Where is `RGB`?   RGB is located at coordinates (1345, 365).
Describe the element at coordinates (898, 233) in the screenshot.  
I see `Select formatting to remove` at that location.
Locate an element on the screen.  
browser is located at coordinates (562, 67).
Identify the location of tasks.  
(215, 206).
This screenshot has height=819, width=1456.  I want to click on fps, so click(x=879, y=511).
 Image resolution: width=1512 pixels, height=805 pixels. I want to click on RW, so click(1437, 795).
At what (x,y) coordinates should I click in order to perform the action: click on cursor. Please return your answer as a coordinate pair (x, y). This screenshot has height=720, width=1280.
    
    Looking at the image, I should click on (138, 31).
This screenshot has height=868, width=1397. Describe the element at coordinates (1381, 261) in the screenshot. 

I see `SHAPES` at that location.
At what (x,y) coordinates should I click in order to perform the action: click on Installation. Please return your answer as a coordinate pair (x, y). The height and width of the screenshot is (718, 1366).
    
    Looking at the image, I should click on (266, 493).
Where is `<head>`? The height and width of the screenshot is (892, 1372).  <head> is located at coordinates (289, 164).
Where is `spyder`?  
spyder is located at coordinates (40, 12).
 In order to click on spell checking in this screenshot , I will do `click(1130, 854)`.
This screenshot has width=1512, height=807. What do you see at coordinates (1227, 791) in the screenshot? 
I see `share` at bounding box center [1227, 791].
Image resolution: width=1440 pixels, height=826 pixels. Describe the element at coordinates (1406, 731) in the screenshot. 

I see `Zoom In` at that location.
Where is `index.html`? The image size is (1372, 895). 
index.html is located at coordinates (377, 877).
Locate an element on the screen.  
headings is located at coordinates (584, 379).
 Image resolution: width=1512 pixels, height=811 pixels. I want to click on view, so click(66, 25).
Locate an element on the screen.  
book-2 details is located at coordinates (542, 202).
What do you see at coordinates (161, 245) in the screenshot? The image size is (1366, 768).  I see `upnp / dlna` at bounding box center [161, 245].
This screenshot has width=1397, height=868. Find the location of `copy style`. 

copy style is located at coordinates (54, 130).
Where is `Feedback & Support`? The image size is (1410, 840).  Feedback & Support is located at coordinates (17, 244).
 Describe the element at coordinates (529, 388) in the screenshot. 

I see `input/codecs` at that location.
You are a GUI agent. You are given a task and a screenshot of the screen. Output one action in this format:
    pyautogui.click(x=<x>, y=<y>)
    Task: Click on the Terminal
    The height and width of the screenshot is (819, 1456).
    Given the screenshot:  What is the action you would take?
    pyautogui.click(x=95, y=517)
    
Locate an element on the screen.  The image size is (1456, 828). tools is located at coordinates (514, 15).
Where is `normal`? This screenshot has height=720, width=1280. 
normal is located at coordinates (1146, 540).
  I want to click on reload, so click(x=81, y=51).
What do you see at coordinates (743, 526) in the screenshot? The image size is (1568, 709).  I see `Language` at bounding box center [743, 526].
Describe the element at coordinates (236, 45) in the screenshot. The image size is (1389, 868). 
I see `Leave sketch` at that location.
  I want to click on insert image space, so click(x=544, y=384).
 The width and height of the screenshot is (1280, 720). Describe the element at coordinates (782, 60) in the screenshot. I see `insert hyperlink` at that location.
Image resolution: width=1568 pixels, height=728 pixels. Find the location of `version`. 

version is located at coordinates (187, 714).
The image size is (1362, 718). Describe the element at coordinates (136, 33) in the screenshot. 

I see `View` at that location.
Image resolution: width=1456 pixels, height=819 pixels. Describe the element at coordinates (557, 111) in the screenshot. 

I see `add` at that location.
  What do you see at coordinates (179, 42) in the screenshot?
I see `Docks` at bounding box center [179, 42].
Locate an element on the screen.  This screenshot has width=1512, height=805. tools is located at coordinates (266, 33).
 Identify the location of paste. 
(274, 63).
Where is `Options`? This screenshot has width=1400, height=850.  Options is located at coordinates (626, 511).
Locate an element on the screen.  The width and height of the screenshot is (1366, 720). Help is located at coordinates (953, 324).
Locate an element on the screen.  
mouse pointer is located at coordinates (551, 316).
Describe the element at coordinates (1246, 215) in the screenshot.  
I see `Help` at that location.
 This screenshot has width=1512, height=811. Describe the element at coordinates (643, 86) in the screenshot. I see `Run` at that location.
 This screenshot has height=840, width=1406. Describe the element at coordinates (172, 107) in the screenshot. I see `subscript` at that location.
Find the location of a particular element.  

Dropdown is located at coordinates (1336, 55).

[Short problem]: Render every line of the rows above as a Markdown table with two columns, Line and Text, giving each line its number and leaving out blank lines.

[Task response]:
| Line | Text |
|---|---|
| 1 | Where is `RGB`?   RGB is located at coordinates (1345, 365). |
| 2 | Describe the element at coordinates (898, 233) in the screenshot.   |
| 3 | I see `Select formatting to remove` at that location. |
| 4 | Locate an element on the screen.   |
| 5 | browser is located at coordinates (562, 67). |
| 6 | Identify the location of tasks.   |
| 7 | (215, 206). |
| 8 | This screenshot has height=819, width=1456.  I want to click on fps, so click(x=879, y=511). |
| 9 |  Image resolution: width=1512 pixels, height=805 pixels. I want to click on RW, so click(1437, 795). |
| 10 | At what (x,y) coordinates should I click in order to perform the action: click on cursor. Please return your answer as a coordinate pair (x, y). This screenshot has height=720, width=1280. |
| 11 |     Looking at the image, I should click on (138, 31). |
| 12 | This screenshot has height=868, width=1397. Describe the element at coordinates (1381, 261) in the screenshot.  |
| 13 | I see `SHAPES` at that location. |
| 14 | At what (x,y) coordinates should I click in order to perform the action: click on Installation. Please return your answer as a coordinate pair (x, y). The height and width of the screenshot is (718, 1366). |
| 15 |     Looking at the image, I should click on (266, 493). |
| 16 | Where is `<head>`? The height and width of the screenshot is (892, 1372).  <head> is located at coordinates (289, 164). |
| 17 | Where is `spyder`?   |
| 18 | spyder is located at coordinates (40, 12). |
| 19 |  In order to click on spell checking in this screenshot , I will do `click(1130, 854)`. |
| 20 | This screenshot has width=1512, height=807. What do you see at coordinates (1227, 791) in the screenshot?  |
| 21 | I see `share` at bounding box center [1227, 791]. |
| 22 | Image resolution: width=1440 pixels, height=826 pixels. Describe the element at coordinates (1406, 731) in the screenshot.  |
| 23 | I see `Zoom In` at that location. |
| 24 | Where is `index.html`? The image size is (1372, 895).  |
| 25 | index.html is located at coordinates (377, 877). |
| 26 | Locate an element on the screen.   |
| 27 | headings is located at coordinates (584, 379). |
| 28 |  Image resolution: width=1512 pixels, height=811 pixels. I want to click on view, so click(66, 25). |
| 29 | Locate an element on the screen.   |
| 30 | book-2 details is located at coordinates (542, 202). |
| 31 | What do you see at coordinates (161, 245) in the screenshot? The image size is (1366, 768).  I see `upnp / dlna` at bounding box center [161, 245]. |
| 32 | This screenshot has width=1397, height=868. Find the location of `copy style`.  |
| 33 | copy style is located at coordinates (54, 130). |
| 34 | Where is `Feedback & Support`? The image size is (1410, 840).  Feedback & Support is located at coordinates (17, 244). |
| 35 |  Describe the element at coordinates (529, 388) in the screenshot.  |
| 36 | I see `input/codecs` at that location. |
| 37 | You are a GUI agent. You are given a task and a screenshot of the screen. Output one action in this format: |
| 38 |     pyautogui.click(x=<x>, y=<y>) |
| 39 |     Task: Click on the Terminal |
| 40 |     The height and width of the screenshot is (819, 1456). |
| 41 |     Given the screenshot:  What is the action you would take? |
| 42 |     pyautogui.click(x=95, y=517) |
| 43 | Locate an element on the screen.  The image size is (1456, 828). tools is located at coordinates (514, 15). |
| 44 | Where is `normal`? This screenshot has height=720, width=1280.  |
| 45 | normal is located at coordinates (1146, 540). |
| 46 |   I want to click on reload, so click(x=81, y=51). |
| 47 | What do you see at coordinates (743, 526) in the screenshot? The image size is (1568, 709).  I see `Language` at bounding box center [743, 526]. |
| 48 | Describe the element at coordinates (236, 45) in the screenshot. The image size is (1389, 868).  |
| 49 | I see `Leave sketch` at that location. |
| 50 |   I want to click on insert image space, so click(x=544, y=384). |
| 51 |  The width and height of the screenshot is (1280, 720). Describe the element at coordinates (782, 60) in the screenshot. I see `insert hyperlink` at that location. |
| 52 | Image resolution: width=1568 pixels, height=728 pixels. Find the location of `version`.  |
| 53 | version is located at coordinates (187, 714). |
| 54 | The image size is (1362, 718). Describe the element at coordinates (136, 33) in the screenshot.  |
| 55 | I see `View` at that location. |
| 56 | Image resolution: width=1456 pixels, height=819 pixels. Describe the element at coordinates (557, 111) in the screenshot.  |
| 57 | I see `add` at that location. |
| 58 |   What do you see at coordinates (179, 42) in the screenshot? |
| 59 | I see `Docks` at bounding box center [179, 42]. |
| 60 | Locate an element on the screen.  This screenshot has width=1512, height=805. tools is located at coordinates (266, 33). |
| 61 |  Identify the location of paste.  |
| 62 | (274, 63). |
| 63 | Where is `Options`? This screenshot has width=1400, height=850.  Options is located at coordinates (626, 511). |
| 64 | Locate an element on the screen.  The width and height of the screenshot is (1366, 720). Help is located at coordinates (953, 324). |
| 65 | Locate an element on the screen.   |
| 66 | mouse pointer is located at coordinates (551, 316). |
| 67 | Describe the element at coordinates (1246, 215) in the screenshot.   |
| 68 | I see `Help` at that location. |
| 69 |  This screenshot has width=1512, height=811. Describe the element at coordinates (643, 86) in the screenshot. I see `Run` at that location. |
| 70 |  This screenshot has height=840, width=1406. Describe the element at coordinates (172, 107) in the screenshot. I see `subscript` at that location. |
| 71 | Find the location of a particular element.   |
| 72 | Dropdown is located at coordinates (1336, 55). |